Quote from: phreak97 on March 21, 2010, 09:37:36 AM
is this amp more up to scratch?

http://www002.upp.so-net.ne.jp/jsrc/densi/fcav2.html

Definately an imporvement over the first one, though I would increase the output coupling capacitor from 10u to 100u.


marqs

Quote from: jpx72 on May 04, 2010, 04:23:21 AM
the same topic with schematics:
http://www.famicomworld.com/forum/index.php?topic=4713.0
I made the circuit according to these schematics but the brightness drops down in a few seconds after powering on the FC, quite similarly as if you use a RGB cable with 220uF caps on PAL SNES. Wiring the PPU pin 21 directly to BC558's base (without the 10uF cap) fixed the issue for me. Also, it would be worth mentioning that to reduce vertical banding you can cut the trace from PPU #21 to Q1 and put 220uF filter cap between PPU's Vcc and GND. Otherwise, good tutorial and images  8)

jpx72

#11
Quote from: marqs on September 12, 2010, 01:10:22 AM
I made the circuit according to these schematics but the brightness drops down in a few seconds after powering on the FC, quite similarly as if you use a RGB cable with 220uF caps on PAL SNES. Wiring the PPU pin 21 directly to BC558's base (without the 10uF cap) fixed the issue for me. Also, it would be worth mentioning that to reduce vertical banding you can cut the trace from PPU #21 to Q1 and put 220uF filter cap between PPU's Vcc and GND.

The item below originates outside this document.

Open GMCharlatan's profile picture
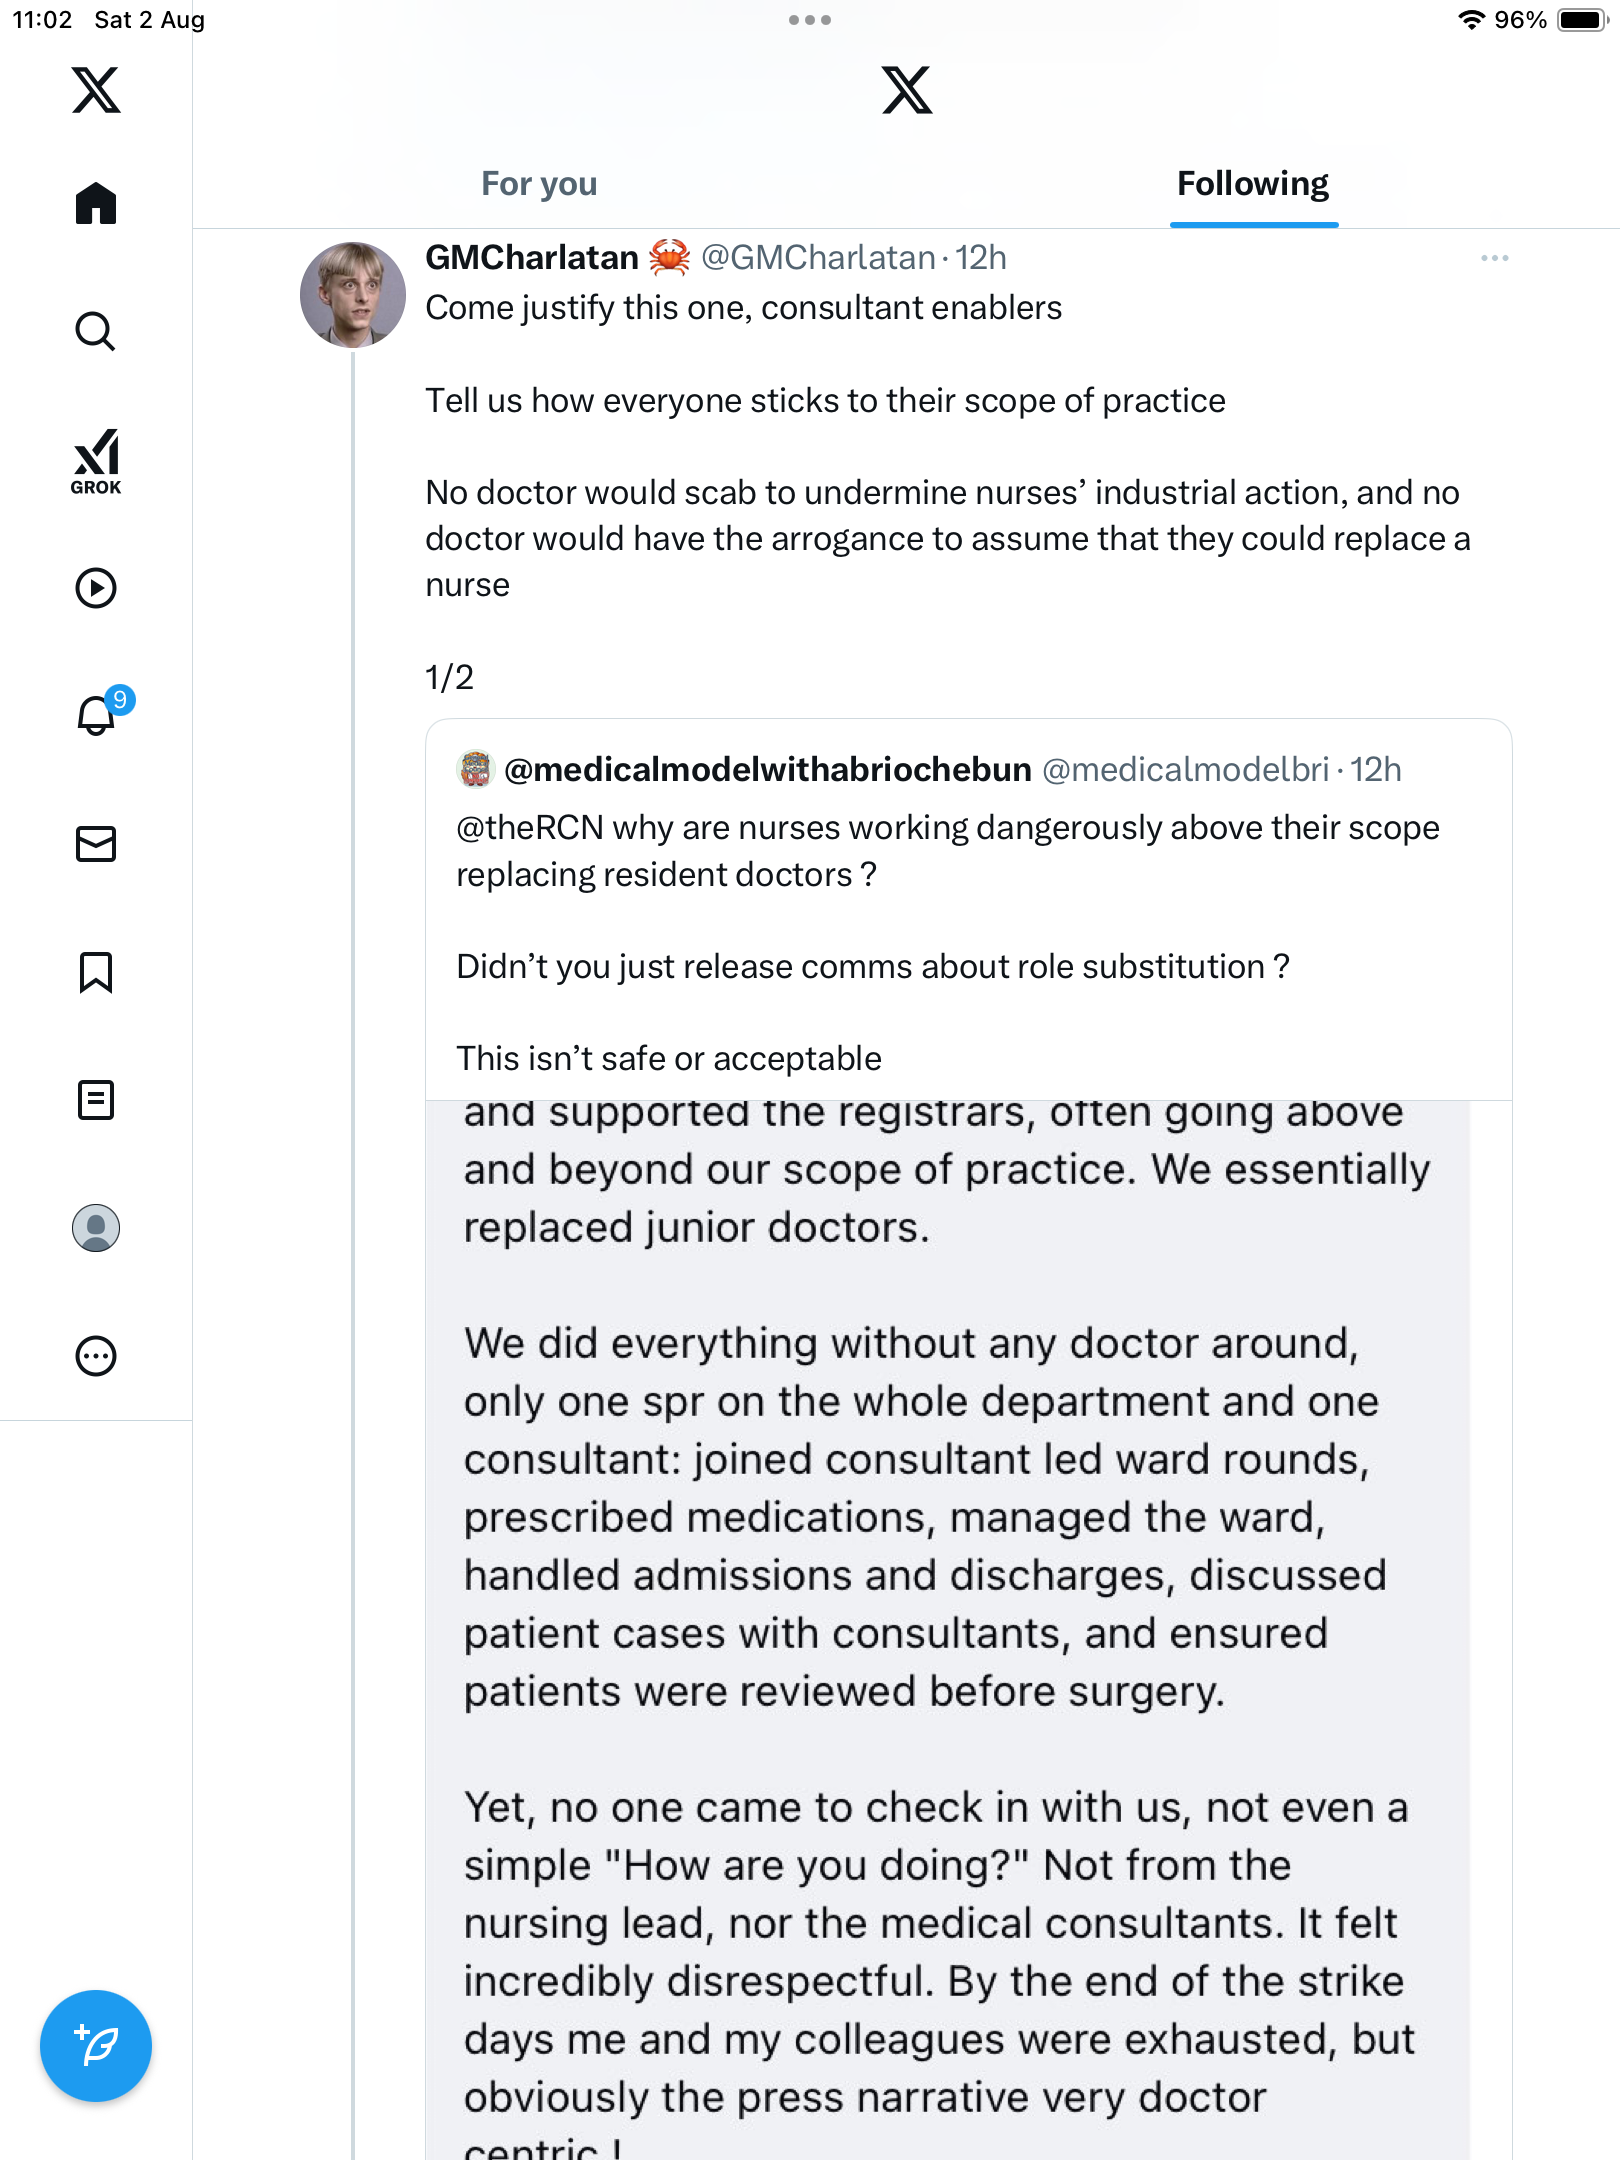1620x2160 pixels. (x=353, y=295)
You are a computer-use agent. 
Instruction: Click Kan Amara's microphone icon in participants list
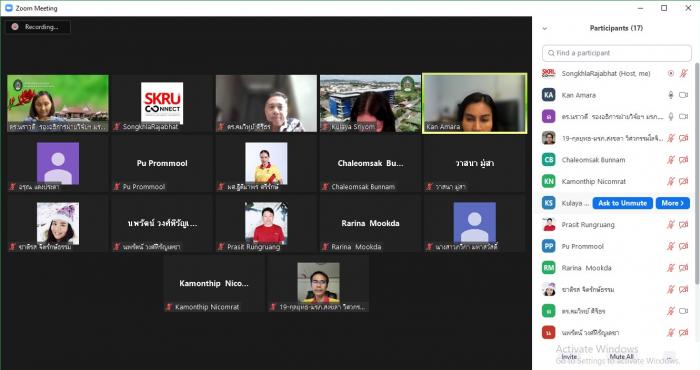pyautogui.click(x=671, y=95)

Thanks for posting this, I 've made my AV-mod on a different famicom (Hvc-cpu-07, the first one was Hvc-cpu-gpm-02), and witnessed the same brightness dropping issue like you did. I think that the 10uF cap should really not be there. I am going to do some tests and post my results here later.
And thanks for the tip on removing the vertical banding!

jpx72

#12
NEWS  ;D

I have done some testing (thanks to marqs) and I have changed my schematics to work properly with any famicom. Also I love the idea of adding the capacitor on PPU - that's a signifficant improvement!!!
Check my webpage or look on the attached schematics only.
This schematics is universal, because different Famicom boards have different parts. Isolating the pin21 of PPU from the PCB isn't necessary.

EDIT: If you experience very bright image, try to experiment with the 2,2k ohm resistor connected to +5V. Try to exchange it with lower ohm resistor, but not lower than 500 ohm!

phreak97

I just did another famicom av mod, I tried a couple of different circuits, but the best result I got was the av famicom schematic from here: http://www.assemblergames.com/forums/showthread.php?24154-NES-2-TOP-LOADER-A-V-MOD

It's reverse engineered straight out of an original av famicom.

The jailbars are not gone but theyre not worse than a toaster nes.
Other mods produced very bright jailbars or a dark or washed out image (or all three).

Im aware that it isnt the best video amp in theory, but the results are what count.